*** Block opens ***

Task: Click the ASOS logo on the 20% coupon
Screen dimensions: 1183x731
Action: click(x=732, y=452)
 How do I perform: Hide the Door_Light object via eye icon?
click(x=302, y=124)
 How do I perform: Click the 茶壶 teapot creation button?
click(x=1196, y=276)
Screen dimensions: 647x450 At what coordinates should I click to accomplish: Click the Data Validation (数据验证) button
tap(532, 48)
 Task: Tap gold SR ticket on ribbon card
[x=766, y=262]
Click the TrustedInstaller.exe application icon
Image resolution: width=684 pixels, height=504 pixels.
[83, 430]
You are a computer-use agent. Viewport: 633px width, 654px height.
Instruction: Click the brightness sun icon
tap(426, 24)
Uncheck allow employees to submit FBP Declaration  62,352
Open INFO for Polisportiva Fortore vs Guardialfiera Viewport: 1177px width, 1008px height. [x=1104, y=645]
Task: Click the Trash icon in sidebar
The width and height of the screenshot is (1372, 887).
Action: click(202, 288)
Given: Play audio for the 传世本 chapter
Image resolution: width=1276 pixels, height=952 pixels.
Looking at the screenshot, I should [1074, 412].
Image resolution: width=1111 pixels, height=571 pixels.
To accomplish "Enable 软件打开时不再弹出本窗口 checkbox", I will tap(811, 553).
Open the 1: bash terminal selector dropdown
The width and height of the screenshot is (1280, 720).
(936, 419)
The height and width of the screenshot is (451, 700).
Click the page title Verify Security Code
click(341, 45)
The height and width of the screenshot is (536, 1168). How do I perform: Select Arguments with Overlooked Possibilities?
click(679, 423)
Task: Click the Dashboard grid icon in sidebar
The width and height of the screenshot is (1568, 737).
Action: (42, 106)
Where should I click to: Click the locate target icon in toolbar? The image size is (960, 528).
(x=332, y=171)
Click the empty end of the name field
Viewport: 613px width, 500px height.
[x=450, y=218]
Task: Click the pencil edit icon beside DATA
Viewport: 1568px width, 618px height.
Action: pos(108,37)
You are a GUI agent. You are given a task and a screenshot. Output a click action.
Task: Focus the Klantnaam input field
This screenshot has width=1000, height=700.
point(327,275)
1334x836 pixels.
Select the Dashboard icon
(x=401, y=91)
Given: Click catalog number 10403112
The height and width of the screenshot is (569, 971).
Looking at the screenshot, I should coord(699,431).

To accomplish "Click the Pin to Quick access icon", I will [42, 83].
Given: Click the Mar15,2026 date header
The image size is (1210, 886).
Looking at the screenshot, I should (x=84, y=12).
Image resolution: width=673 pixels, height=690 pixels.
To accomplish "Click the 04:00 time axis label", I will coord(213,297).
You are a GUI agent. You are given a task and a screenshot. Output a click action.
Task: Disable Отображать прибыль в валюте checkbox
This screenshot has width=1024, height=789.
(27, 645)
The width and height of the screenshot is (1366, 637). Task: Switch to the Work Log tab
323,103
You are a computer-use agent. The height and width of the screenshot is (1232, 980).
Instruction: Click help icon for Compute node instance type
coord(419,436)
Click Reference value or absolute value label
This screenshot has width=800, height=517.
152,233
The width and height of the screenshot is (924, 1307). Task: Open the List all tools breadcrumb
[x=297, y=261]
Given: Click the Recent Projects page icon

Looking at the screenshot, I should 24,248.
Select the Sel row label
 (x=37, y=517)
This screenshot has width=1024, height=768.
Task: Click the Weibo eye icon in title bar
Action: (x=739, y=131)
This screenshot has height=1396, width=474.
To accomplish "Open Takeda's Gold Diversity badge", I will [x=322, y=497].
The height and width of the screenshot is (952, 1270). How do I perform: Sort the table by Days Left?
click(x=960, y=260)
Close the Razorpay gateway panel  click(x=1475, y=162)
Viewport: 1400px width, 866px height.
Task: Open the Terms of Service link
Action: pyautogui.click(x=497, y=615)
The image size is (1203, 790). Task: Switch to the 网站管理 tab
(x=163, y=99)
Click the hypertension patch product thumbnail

*** Block closes ***

● Exercise directions: A verbatim version of the complete listing above is to be returned.

● Written solution:
Task: Click the ASOS logo on the 20% coupon
Screen dimensions: 1183x731
Action: click(x=732, y=452)
 How do I perform: Hide the Door_Light object via eye icon?
click(x=302, y=124)
 How do I perform: Click the 茶壶 teapot creation button?
click(x=1196, y=276)
Screen dimensions: 647x450 At what coordinates should I click to accomplish: Click the Data Validation (数据验证) button
tap(532, 48)
 Task: Tap gold SR ticket on ribbon card
[x=766, y=262]
Click the TrustedInstaller.exe application icon
Image resolution: width=684 pixels, height=504 pixels.
[83, 430]
You are a computer-use agent. Viewport: 633px width, 654px height.
Instruction: Click the brightness sun icon
tap(426, 24)
Uncheck allow employees to submit FBP Declaration  62,352
Open INFO for Polisportiva Fortore vs Guardialfiera Viewport: 1177px width, 1008px height. [x=1104, y=645]
Task: Click the Trash icon in sidebar
The width and height of the screenshot is (1372, 887).
Action: click(202, 288)
Given: Play audio for the 传世本 chapter
Image resolution: width=1276 pixels, height=952 pixels.
Looking at the screenshot, I should [1074, 412].
Image resolution: width=1111 pixels, height=571 pixels.
To accomplish "Enable 软件打开时不再弹出本窗口 checkbox", I will tap(811, 553).
Open the 1: bash terminal selector dropdown
The width and height of the screenshot is (1280, 720).
(936, 419)
The height and width of the screenshot is (451, 700).
Click the page title Verify Security Code
click(341, 45)
The height and width of the screenshot is (536, 1168). How do I perform: Select Arguments with Overlooked Possibilities?
click(679, 423)
Task: Click the Dashboard grid icon in sidebar
The width and height of the screenshot is (1568, 737).
Action: (42, 106)
Where should I click to: Click the locate target icon in toolbar? The image size is (960, 528).
(x=332, y=171)
Click the empty end of the name field
Viewport: 613px width, 500px height.
[x=450, y=218]
Task: Click the pencil edit icon beside DATA
Viewport: 1568px width, 618px height.
Action: pos(108,37)
You are a GUI agent. You are given a task and a screenshot. Output a click action.
Task: Focus the Klantnaam input field
This screenshot has width=1000, height=700.
point(327,275)
1334x836 pixels.
Select the Dashboard icon
(x=401, y=91)
Given: Click catalog number 10403112
The height and width of the screenshot is (569, 971).
Looking at the screenshot, I should coord(699,431).

To accomplish "Click the Pin to Quick access icon", I will [42, 83].
Given: Click the Mar15,2026 date header
The image size is (1210, 886).
Looking at the screenshot, I should (x=84, y=12).
Image resolution: width=673 pixels, height=690 pixels.
To accomplish "Click the 04:00 time axis label", I will coord(213,297).
You are a GUI agent. You are given a task and a screenshot. Output a click action.
Task: Disable Отображать прибыль в валюте checkbox
This screenshot has width=1024, height=789.
(27, 645)
The width and height of the screenshot is (1366, 637). Task: Switch to the Work Log tab
323,103
You are a computer-use agent. The height and width of the screenshot is (1232, 980).
Instruction: Click help icon for Compute node instance type
coord(419,436)
Click Reference value or absolute value label
This screenshot has width=800, height=517.
152,233
The width and height of the screenshot is (924, 1307). Task: Open the List all tools breadcrumb
[x=297, y=261]
Given: Click the Recent Projects page icon

Looking at the screenshot, I should 24,248.
Select the Sel row label
 (x=37, y=517)
This screenshot has width=1024, height=768.
Task: Click the Weibo eye icon in title bar
Action: (x=739, y=131)
This screenshot has height=1396, width=474.
To accomplish "Open Takeda's Gold Diversity badge", I will [x=322, y=497].
The height and width of the screenshot is (952, 1270). How do I perform: Sort the table by Days Left?
click(x=960, y=260)
Close the Razorpay gateway panel  click(x=1475, y=162)
Viewport: 1400px width, 866px height.
Task: Open the Terms of Service link
Action: pyautogui.click(x=497, y=615)
The image size is (1203, 790). Task: Switch to the 网站管理 tab
(x=163, y=99)
Click the hypertension patch product thumbnail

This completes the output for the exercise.